Medical Case Management
In claims involving non-catastrophic injuries, employers/insurers may voluntarily utilize qualified medical case managers to provide telephonic or field medical case management services. Qualified medical case managers must possess certification or licensure of at least one licensing agency contained in Board Rule 200.1 (I)(A). Such medical case management services may be provided at the expense of the employer/insurer. Consent of the employee or the employee’s attorney shall be required for any medical case manager to work with the injured worker. Consent shall be in writing when attending any medical appointment. Where consent is required, it may be withdrawn and the employee shall be informed in writing that such consent may be refused. Consent of the employee shall not be required for such qualified medical case manager to contact the treating physician for purposes of assessing, planning, implementing and evaluating the options and services required to effect a cure or provide relief. All communications are subject to the provisions of Rule 200.1(II)(D). Nothing in this rule shall be construed to allow or promote utilization review on the part of the medical case manager. The medical case manager may assist with approval of job descriptions only as consistent with O.C.G.A. § 34-9-240 and Board Rule 240. Violations of this rule may be referred to the Rehabilitation Division for peer review as contemplated by Rule 200.1( IV).

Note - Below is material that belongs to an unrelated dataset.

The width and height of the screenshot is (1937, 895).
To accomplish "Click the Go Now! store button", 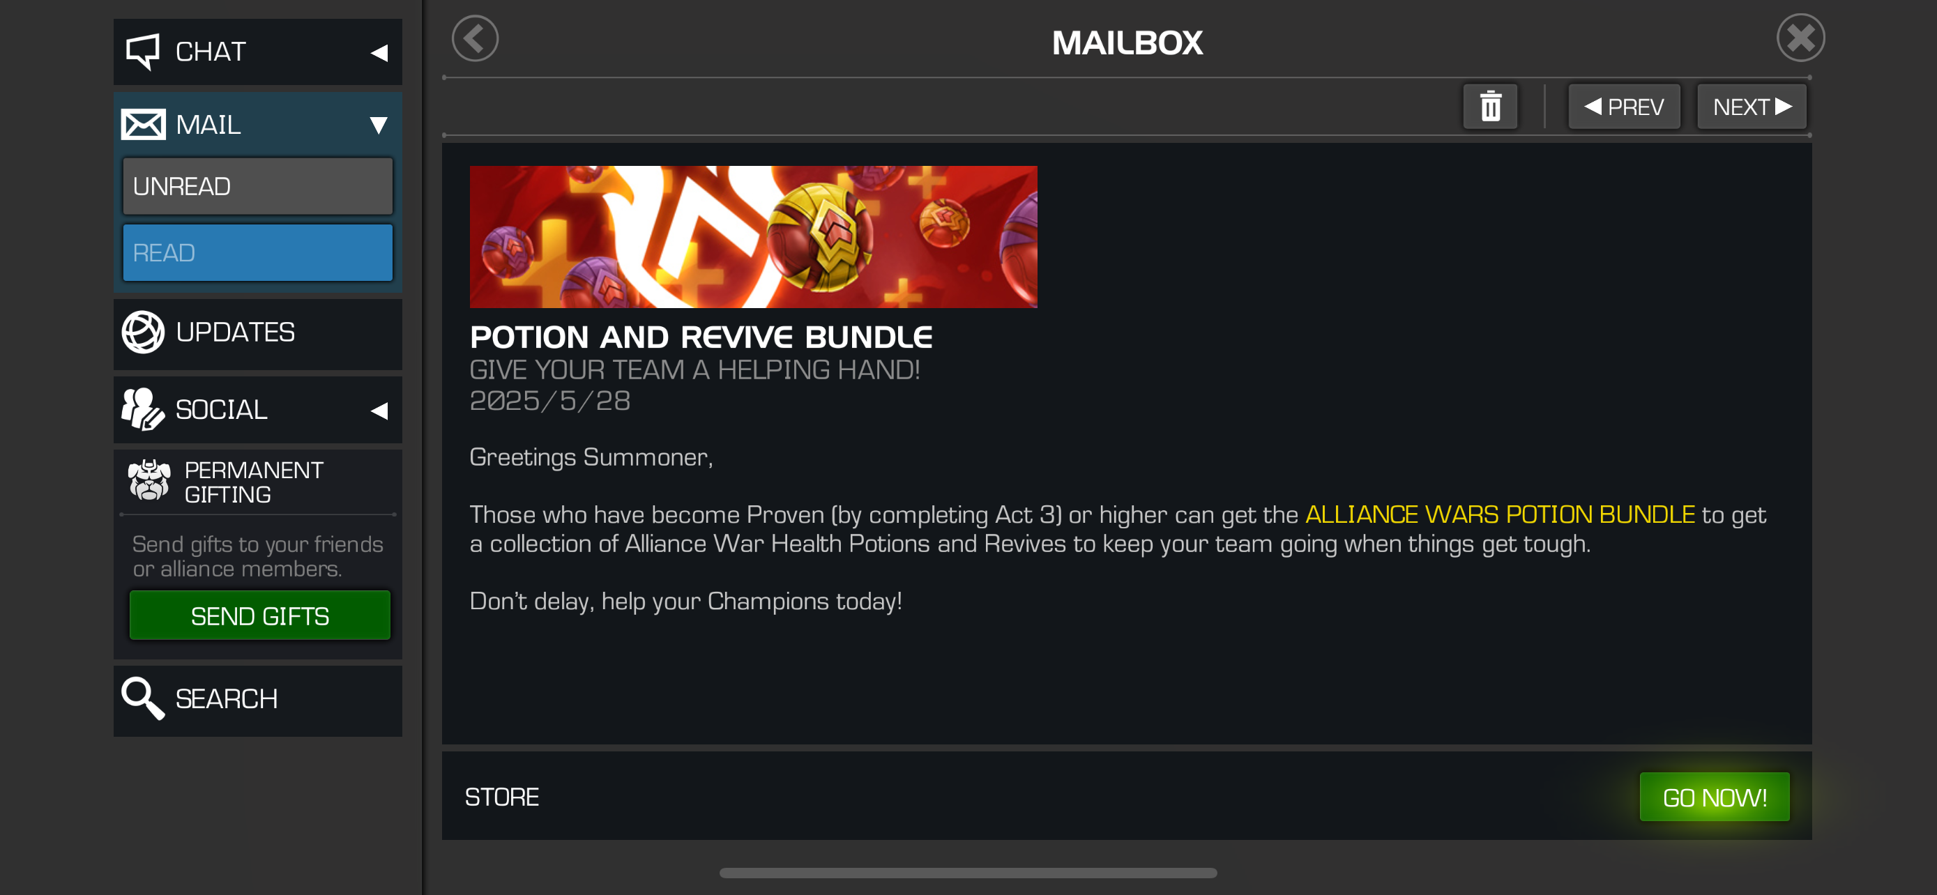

Case managers may be involved in cases where the employer/insurer has contracted with a certified workers’ compensation managed care organization (WC-MCO). These case managers shall operate pursuant to the provisions of O.C.G.A. §34-9-208 and Board Rule 208.
Nothing contained in this Rule shall apply to a direct employee of the insurer, third party administrator or employer, or to an attorney representing a party, provided that their specific role is identified.